For the analysis portion of the study I will need a fresh, disposable, computer and a
laboratory capable of simulating a nondescript internet-connected computer while
having said computer be isolated. The former is fairly easy to obtain, something akin to
a Raspberry Pi with a free and lightweight distribution of linux will suffice. For the latter
however, I will need to use university resources. In addition I will also need to
supplement university hardware with specialized hardware that allows for me to
simulate an internet connection and other parameters to fool the malware into acting
as if it were on a normal computer. In addition I will need professional grade analysis
tools to analyze the malware’s code as it is running in real time as well as to sterilize the
malware for the second portion.
For the second portion I will need access to a computer lab and participants. I will also
need sample malware and sources to show to the participants. Those will either be
sterilized versions of acquired samples or creations of my own design. I will also need
some form of compensation for the participants within the study.
Schedule of Work
The schedule will be as follows:
Week 1: Acquire samples of trojan horses and the necessary hardware
Weeks 2 and 3: Begin analysis of malware with respect to the benign software
Week 4: Finish analysis of malware and compile a list of methodologies. Begin
advertising for study
Week 5: Meet with advisor to go over analysis results and begin preparing examples
for the study
Week 6: Continue preparing examples for the study
Week 7: Host the study and meet with advisor to go over initial results
Weeks 8 and 9: Compile results and begin working on reports and sample
educational materials
Week 10: Finish formal report and create presentation of results
Budget
The budget will be as follows:
● $250 Comparison study compensation
● $1,250 Software/Lab use
● $2,000 Additional specialty computer hardware (i.e. Internet connection simulator)
● $8,000 Compensation
● $500 Set aside for unforeseen expenses
Biographical Background
Dr. Based on a Real Person
Dr. Based on a Real Person is currently a faculty member at Rochester Institute of
Technology. They have an interest and specialization within the fields of human
interaction within complex systems and decision-making while under time pressure.

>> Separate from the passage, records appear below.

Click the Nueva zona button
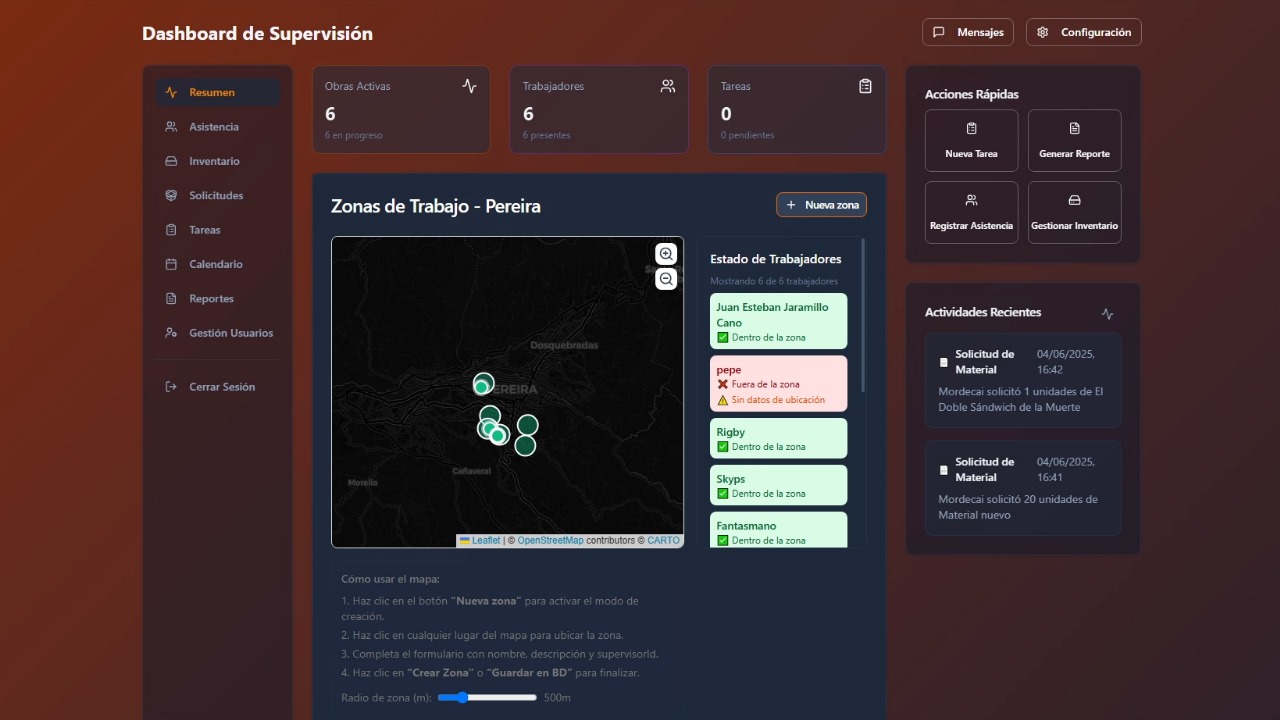1280x720 pixels. 821,205
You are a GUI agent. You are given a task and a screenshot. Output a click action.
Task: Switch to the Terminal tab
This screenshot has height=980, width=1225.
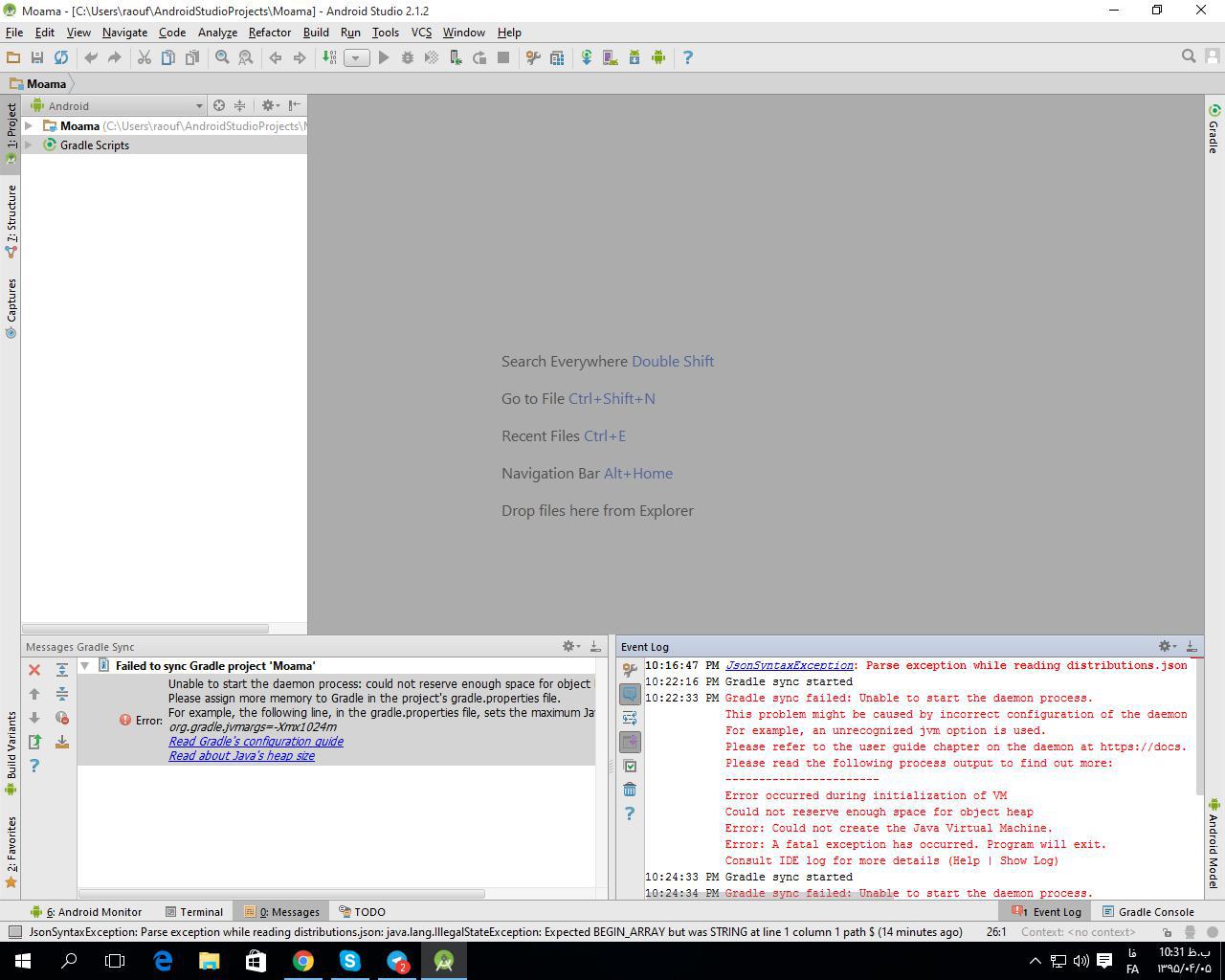pos(194,912)
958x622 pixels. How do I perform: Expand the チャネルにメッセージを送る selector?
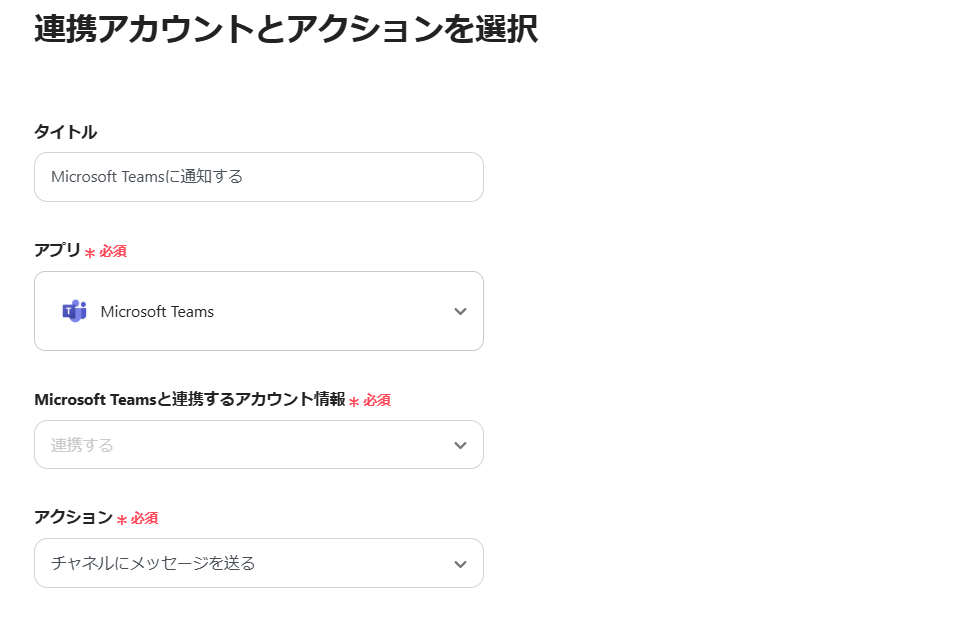460,563
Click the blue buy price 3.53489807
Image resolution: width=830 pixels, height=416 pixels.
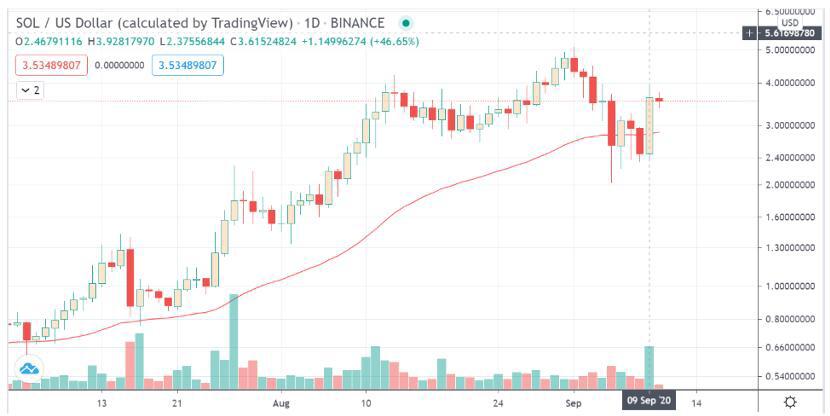[x=189, y=65]
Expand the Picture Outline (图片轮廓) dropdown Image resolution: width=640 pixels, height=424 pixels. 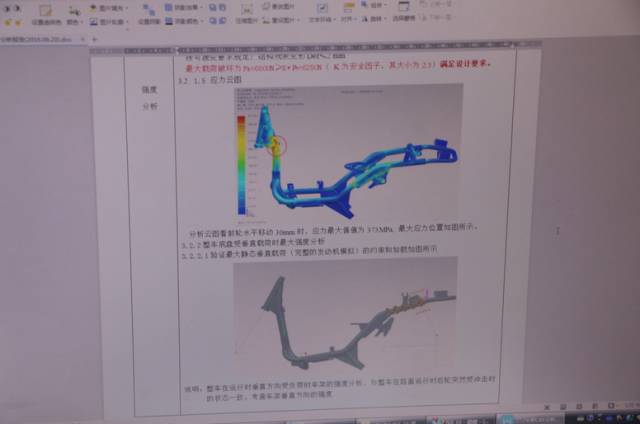[109, 22]
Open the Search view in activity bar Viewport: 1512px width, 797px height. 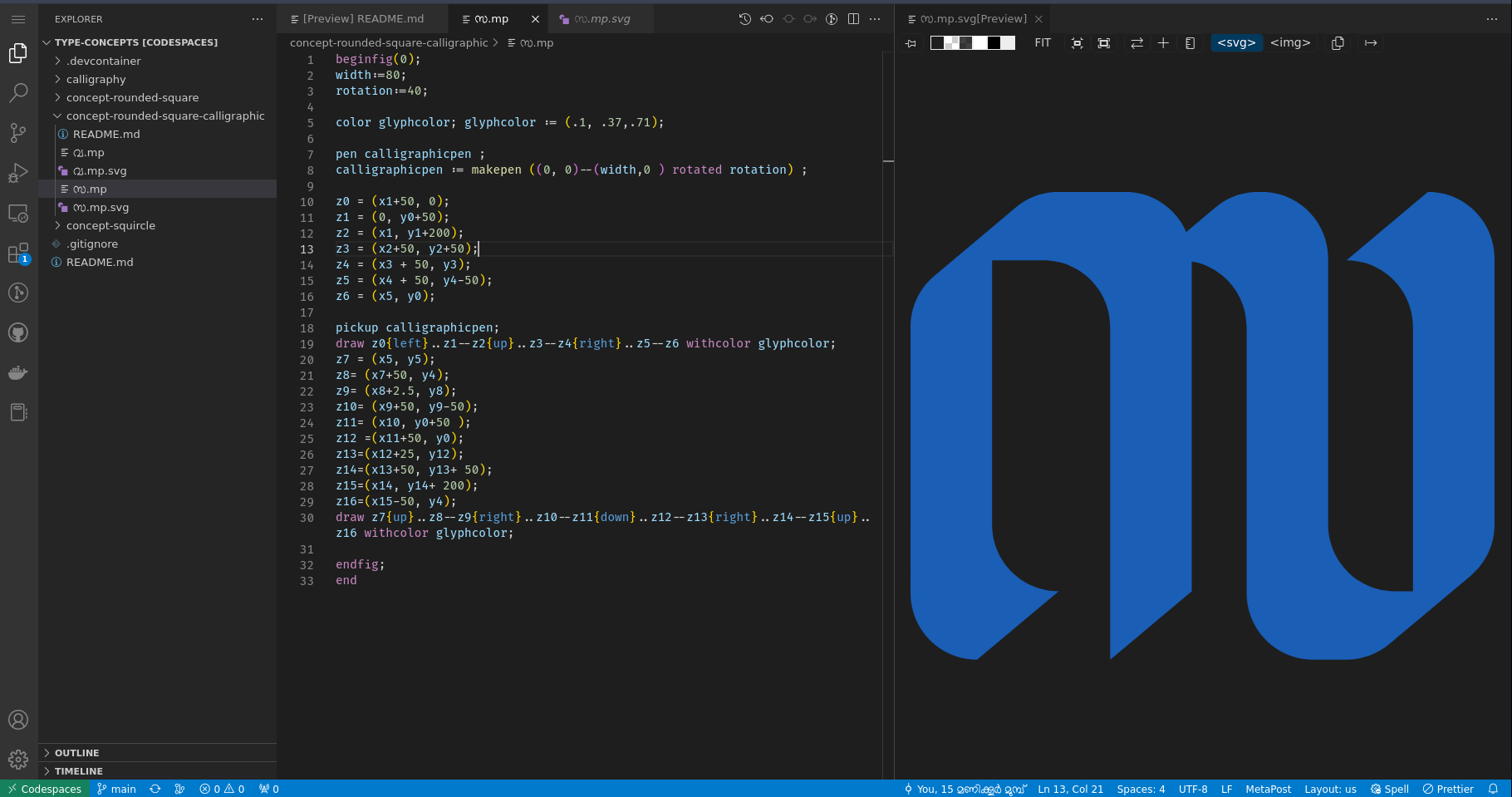coord(18,92)
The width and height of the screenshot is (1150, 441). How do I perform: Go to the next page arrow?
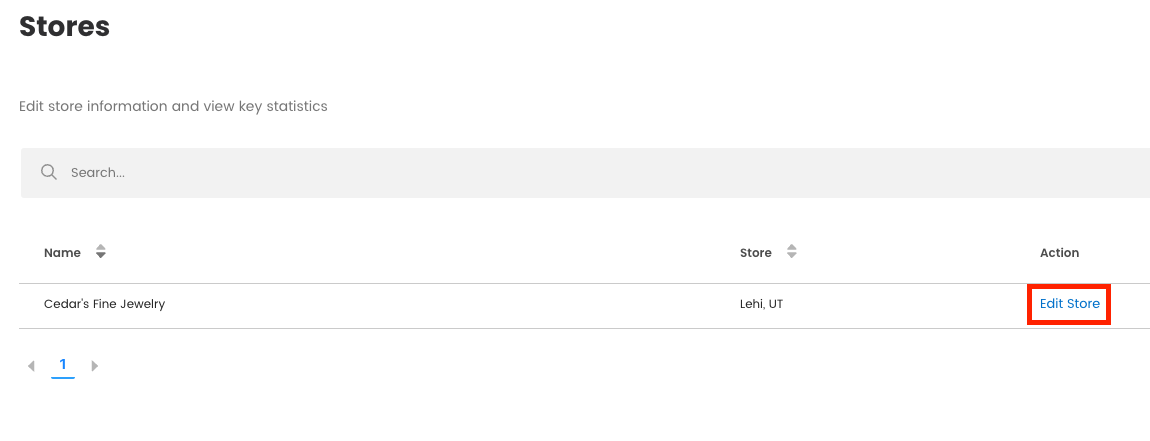[95, 366]
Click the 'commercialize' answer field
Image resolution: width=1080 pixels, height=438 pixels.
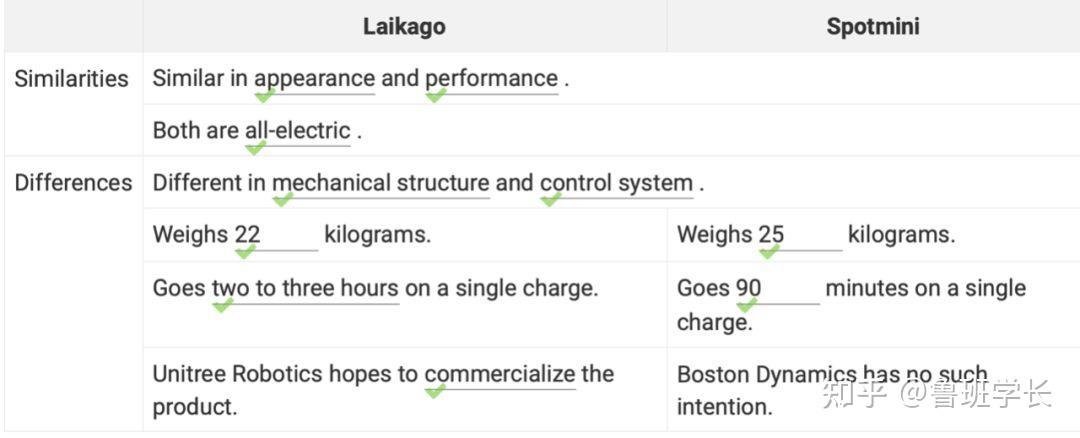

They currently serve as an associate professor within the Department of Psychology
and as an Affiliate of the Center for Cybersecurity. They have created numerous
publications, many of which are conference proceedings within the Human Factors and
Ergonomics Society, including one recently accepted for publication analyzing data
science from a more human perspective. With their background in both psychological
and technical fields, Dr. Person is uniquely qualified to advise this project.
Brian Horch
I am currently a second-year student at Rochester Institute of Technology. I am
majoring in computer science and plan to minor in mathematics, and I plan to graduate
in December 2022. Through my coursework within computer science, such as the
classes Mechanics of Programming and Introduction to Software Engineering, I have
found that it is very easy to create software that is opaque and hard for a user to
comprehend. This has led me to take an interest in two fields, making software easier to
use for the average person and how people utilize this for malicious purposes. As such,
being able to do this project will allow me to benefit both of the aforementioned fields.
Conclusion
With this study, I aim to help prevent cyberattacks that could otherwise cause people’s
personal data to be compromised or have even worse outcomes. Without funding, this
study would be nearly impossible to do. I cannot guarantee that any analysis of malware
will be safe without specialized hardware and software, both of which require funding.
In addition, the study will result in the direct creation of educational materials to help
inform people about warning signs. This creates a direct, positive, impact without the
need for additional work. Therefore, this study should be funded for the sake of
improving the field of cybersecurity as a whole.